Este compromisso social, que possibilitou ao trabalho e à proteção social tornarem- se matéria de direito, teve sua intermediação e consolidação sob incumbência do Estado. Tal tarefa concedeu a ele a atribuição de principal agente econômico e social nos países capitalistas. Logo, outorgou-se ao Estado uma função cada vez maior na determinação das trajetórias da economia e da proteção social nas sociedades modernas. O econômico e o social tornaram-se, em consequência, objetos de política.

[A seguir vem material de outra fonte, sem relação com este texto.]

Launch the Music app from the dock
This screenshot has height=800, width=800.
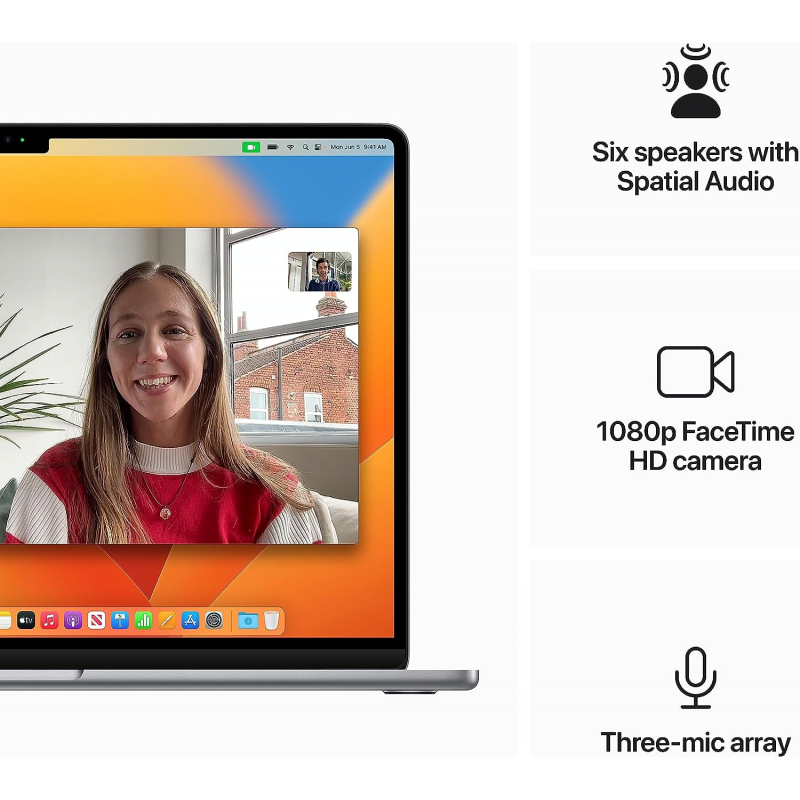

A maior determinação nos rumos da economia e da proteção social encontravam respaldo teórico na influência do pensamento keynesiano. A construção teórica de Keynes defendia um papel-chave para a atuação estatal no estímulo ao crescimento econômico e na geração de empregos, como saída para o colapso no qual o sistema capitalista entrara após a Crise de 1929. Tal evento e suas consequências no cenário mundial colocaram a credibilidade da doutrina liberal ortodoxa em xeque. Diante da ineficácia do ideário ortodoxo em propor respostas a tais problemas, as propostas de Keynes ganharam espaço, por fornecer uma solução para a crise tanto na esfera teórica da economia quanto no campo político. Assim, sob a validade das propostas keynesianas, o Estado e sua função social ganharam força, consolidando-se através do compromisso social no período que se seguiu ao término da Segunda Guerra (BURGINSKI, 2013).

Assim, por recapitulação, infere-se que o compromisso social, que se estabelece a partir do início do século XX e que se consolida nos anos de ouro do capitalismo, tendo o Estado por intermediário, tem sua gênese nos conflitos entre capital e trabalho na defesa de seus distintos interesses. Como produto do processo histórico de lutas e mobilização dos trabalhadores, o trabalho alcançará um novo status, assim como as proteções sociais serão

progressivamente institucionalizadas, ao serem assumidas pelo Estado. De maneira que o estatuto do emprego e os sistemas de proteção social, que se firmarão sob a tutela do Estado Social, devem ser considerados como conquistas dos trabalhadores e dos movimentos sociais em prol de melhores condições de vida e de trabalho (MARQUES, 1997, p.46).

Contudo, importa frisar que apesar de constituir-se como resultado de embates entre as classes burguesa e proletária e dos movimentos e organização dos trabalhadores, os produtos gerados pelo compromisso social – quais sejam, a mudança do status do trabalho e a institucionalização da proteção social – prestar-se-ão a favorecer o desenvolvimento tanto do capitalismo industrial quanto do assalariado. Assim, o direito do trabalho e as proteções sociais institucionalizadas serão, simultaneamente, “produtos” da mobilização dos assalariados da indústria e também “insumos” da própria condição laboral e legal que concorrerá para a consolidação da sociedade salarial e do desenvolvimento da indústria.